## TASK DESCRIPTION
Report each line of the data that includes the word "computer".

BEGIN

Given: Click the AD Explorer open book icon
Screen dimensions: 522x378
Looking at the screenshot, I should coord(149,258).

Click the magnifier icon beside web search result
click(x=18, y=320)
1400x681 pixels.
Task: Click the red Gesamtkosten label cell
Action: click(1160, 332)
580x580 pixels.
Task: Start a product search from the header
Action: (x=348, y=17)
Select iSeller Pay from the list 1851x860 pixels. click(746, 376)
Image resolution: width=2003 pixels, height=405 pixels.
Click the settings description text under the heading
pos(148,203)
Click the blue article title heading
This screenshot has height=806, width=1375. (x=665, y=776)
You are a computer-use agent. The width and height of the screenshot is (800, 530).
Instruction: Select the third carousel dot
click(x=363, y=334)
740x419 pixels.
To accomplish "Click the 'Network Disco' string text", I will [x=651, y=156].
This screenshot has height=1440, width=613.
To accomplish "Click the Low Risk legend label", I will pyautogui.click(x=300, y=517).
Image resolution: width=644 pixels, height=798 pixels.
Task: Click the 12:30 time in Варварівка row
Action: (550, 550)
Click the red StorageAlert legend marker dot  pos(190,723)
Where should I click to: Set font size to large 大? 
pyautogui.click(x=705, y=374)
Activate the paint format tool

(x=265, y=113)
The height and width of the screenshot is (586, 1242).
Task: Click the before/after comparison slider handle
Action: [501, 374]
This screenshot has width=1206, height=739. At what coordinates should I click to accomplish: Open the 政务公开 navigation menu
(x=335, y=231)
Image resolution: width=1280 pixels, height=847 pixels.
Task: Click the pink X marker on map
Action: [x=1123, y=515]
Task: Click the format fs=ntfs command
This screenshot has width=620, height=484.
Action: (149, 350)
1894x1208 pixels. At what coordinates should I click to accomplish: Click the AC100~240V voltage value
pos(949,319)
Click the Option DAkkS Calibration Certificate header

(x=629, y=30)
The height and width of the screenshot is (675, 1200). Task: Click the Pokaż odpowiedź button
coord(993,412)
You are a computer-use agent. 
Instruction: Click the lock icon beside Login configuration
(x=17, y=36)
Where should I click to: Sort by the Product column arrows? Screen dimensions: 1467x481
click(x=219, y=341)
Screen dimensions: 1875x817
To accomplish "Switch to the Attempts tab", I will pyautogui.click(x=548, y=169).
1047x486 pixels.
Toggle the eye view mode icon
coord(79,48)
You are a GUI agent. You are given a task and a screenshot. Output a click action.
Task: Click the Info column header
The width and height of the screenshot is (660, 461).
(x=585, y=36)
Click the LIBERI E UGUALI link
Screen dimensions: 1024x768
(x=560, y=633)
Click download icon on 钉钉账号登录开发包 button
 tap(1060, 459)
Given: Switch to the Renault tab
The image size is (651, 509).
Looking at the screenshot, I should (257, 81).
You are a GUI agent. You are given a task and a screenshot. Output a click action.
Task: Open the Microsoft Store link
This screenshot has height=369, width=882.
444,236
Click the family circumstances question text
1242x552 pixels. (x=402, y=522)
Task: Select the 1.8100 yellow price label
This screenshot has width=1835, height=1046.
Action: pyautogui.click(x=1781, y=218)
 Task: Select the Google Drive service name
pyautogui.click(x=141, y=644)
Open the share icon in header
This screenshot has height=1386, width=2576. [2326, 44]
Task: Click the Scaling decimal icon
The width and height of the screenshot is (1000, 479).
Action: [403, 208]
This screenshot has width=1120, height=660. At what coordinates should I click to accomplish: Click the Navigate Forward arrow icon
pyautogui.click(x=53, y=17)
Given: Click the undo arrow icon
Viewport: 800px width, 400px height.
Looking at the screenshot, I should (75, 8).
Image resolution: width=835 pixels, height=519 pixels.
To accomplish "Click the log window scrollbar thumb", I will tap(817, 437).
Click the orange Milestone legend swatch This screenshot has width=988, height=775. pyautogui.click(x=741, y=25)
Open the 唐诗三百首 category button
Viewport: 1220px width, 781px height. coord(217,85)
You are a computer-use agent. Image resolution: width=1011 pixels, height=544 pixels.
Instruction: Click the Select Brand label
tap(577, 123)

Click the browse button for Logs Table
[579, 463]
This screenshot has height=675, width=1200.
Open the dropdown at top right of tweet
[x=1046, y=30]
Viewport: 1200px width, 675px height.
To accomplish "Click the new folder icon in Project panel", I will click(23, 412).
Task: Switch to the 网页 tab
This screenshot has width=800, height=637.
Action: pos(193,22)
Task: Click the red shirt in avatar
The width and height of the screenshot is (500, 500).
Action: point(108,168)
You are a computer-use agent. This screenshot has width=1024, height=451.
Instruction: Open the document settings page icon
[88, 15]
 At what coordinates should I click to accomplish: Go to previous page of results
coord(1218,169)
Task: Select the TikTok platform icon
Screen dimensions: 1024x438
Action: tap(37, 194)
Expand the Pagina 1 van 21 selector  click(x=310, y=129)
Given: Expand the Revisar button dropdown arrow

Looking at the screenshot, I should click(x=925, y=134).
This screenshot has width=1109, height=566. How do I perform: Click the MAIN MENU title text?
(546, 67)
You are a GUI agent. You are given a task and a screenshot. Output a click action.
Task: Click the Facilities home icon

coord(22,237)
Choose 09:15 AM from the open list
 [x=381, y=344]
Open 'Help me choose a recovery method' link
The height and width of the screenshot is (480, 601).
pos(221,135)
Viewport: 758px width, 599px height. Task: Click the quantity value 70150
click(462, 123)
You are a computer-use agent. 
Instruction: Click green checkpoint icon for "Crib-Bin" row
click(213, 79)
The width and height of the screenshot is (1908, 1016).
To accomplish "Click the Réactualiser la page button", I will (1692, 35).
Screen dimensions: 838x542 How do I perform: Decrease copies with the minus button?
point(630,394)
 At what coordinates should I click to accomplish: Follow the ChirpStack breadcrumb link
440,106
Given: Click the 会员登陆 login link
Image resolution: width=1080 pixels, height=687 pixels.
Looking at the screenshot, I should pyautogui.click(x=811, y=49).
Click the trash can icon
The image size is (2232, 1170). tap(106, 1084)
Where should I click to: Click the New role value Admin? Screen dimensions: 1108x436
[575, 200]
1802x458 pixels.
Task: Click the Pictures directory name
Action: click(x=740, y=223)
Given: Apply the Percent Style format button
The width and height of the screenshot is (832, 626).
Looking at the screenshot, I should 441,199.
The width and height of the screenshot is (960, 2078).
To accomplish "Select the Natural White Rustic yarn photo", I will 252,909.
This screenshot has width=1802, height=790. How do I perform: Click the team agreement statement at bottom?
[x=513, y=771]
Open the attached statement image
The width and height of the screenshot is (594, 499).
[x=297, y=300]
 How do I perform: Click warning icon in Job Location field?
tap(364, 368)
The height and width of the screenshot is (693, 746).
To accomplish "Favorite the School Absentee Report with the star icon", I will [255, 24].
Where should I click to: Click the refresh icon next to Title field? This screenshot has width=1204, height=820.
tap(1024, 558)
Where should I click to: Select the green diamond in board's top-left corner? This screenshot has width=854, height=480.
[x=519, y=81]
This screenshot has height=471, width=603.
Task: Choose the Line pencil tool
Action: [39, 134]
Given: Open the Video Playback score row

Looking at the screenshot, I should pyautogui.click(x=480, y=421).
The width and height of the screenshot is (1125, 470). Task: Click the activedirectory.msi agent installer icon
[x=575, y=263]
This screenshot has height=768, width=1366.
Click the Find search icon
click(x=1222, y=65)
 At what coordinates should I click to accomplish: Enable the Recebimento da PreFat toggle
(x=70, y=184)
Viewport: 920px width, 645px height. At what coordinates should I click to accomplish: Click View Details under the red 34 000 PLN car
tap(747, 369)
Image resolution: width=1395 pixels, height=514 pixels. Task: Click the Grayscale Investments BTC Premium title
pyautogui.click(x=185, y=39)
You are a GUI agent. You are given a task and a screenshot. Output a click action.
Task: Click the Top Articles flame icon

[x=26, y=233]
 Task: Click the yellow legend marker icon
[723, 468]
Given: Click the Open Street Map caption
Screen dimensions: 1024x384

END

## SOLUTION TO THE PROBLEM
You are a computer-use agent. The width and height of the screenshot is (800, 530).
You are a computer-use agent. 
You are a computer-use agent. Image resolution: width=1011 pixels, height=544 pixels.
You are a computer-use agent. This screenshot has width=1024, height=451.
You are a computer-use agent. 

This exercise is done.